If this freedom, rash and dangerous and desperate, is what they were after when they broke apart their homes, it's a freedom she doesn't want. It's a freedom she didn't get to choose.

Because living in the wilderness is very romantic until people—children—start to starve. Until those who lived in seclusion and shelter are thrown into elements they never fully understood. Until it becomes open season on apostates who, until a few months ago, followed every letter of Chantry law.

(A group of rogue Templars kill ten of their own. And she knows for certain that it can never go back to how things were. But what she doesn't know is if that's progress or damnation.

Until she finds out, she decides to no longer say the Chant. There is no use in praying to a Maker who has already doomed them.)
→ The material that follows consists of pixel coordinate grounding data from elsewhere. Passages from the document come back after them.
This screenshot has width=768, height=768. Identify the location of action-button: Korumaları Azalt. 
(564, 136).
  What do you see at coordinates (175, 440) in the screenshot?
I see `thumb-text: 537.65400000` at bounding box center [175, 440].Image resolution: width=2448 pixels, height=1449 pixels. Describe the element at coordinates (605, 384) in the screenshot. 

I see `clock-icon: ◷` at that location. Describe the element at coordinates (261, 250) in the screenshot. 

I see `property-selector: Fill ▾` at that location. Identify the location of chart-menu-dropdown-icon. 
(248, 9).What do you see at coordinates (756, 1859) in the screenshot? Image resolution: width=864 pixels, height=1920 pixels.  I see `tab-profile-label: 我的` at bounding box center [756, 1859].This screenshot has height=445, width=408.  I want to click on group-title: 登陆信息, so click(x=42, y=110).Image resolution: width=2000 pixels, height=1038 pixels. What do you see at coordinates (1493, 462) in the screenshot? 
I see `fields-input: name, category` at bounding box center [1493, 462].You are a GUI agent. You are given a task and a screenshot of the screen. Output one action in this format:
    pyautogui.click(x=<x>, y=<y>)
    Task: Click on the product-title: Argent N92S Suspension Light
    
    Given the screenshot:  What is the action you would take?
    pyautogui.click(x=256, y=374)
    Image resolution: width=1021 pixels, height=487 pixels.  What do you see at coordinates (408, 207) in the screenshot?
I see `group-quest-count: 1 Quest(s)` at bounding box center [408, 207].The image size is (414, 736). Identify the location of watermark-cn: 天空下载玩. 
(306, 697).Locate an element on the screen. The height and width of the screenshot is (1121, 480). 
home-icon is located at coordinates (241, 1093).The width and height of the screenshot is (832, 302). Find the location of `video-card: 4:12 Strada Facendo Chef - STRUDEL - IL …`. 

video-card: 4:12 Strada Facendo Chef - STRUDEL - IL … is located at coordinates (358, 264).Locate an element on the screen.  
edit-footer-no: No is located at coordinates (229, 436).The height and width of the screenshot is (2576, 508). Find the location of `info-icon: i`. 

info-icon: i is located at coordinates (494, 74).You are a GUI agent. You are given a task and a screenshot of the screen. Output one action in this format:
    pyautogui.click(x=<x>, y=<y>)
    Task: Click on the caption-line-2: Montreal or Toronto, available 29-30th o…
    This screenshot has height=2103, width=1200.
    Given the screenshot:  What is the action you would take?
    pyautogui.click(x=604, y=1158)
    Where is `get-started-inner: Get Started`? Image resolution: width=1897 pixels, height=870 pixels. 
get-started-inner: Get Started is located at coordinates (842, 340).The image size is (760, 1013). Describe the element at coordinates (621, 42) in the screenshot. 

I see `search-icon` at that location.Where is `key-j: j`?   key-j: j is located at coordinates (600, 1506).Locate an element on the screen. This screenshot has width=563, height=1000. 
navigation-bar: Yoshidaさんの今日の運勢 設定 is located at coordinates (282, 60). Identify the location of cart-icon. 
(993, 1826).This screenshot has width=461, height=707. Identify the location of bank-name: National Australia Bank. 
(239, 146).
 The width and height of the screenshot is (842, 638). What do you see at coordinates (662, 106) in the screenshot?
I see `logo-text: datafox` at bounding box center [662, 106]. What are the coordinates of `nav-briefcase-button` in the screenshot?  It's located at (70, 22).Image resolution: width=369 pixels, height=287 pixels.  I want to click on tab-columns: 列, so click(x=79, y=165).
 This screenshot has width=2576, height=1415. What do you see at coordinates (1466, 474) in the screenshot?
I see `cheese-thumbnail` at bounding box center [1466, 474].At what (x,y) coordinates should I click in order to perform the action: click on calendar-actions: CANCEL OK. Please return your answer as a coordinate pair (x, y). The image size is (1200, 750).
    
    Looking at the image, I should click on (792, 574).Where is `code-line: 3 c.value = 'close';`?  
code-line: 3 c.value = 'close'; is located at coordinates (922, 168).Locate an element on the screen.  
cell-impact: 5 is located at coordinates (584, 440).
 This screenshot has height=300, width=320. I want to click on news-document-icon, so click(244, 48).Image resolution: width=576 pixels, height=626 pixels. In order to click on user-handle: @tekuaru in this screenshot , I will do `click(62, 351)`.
Evelyn doesn't know how long she has been in hiding when it is Geraint, of all people, who finds her with the news. He is weathered, ponytail shorn and bone earring nowhere to be found, and when he mentions attending a Conclave between Templars and Mages, headed by Divine Justinia herself, she knows his relief matches her own.

He tells her that Senior Enchanter Lydia is dead. That the name Trevelyan still means something in some circles. That this might be the only chance for them to reach an accord.

So Evelyn agrees to accompany him to the Temple of Sacred Ashes. And begins her third encounter with the inevitable.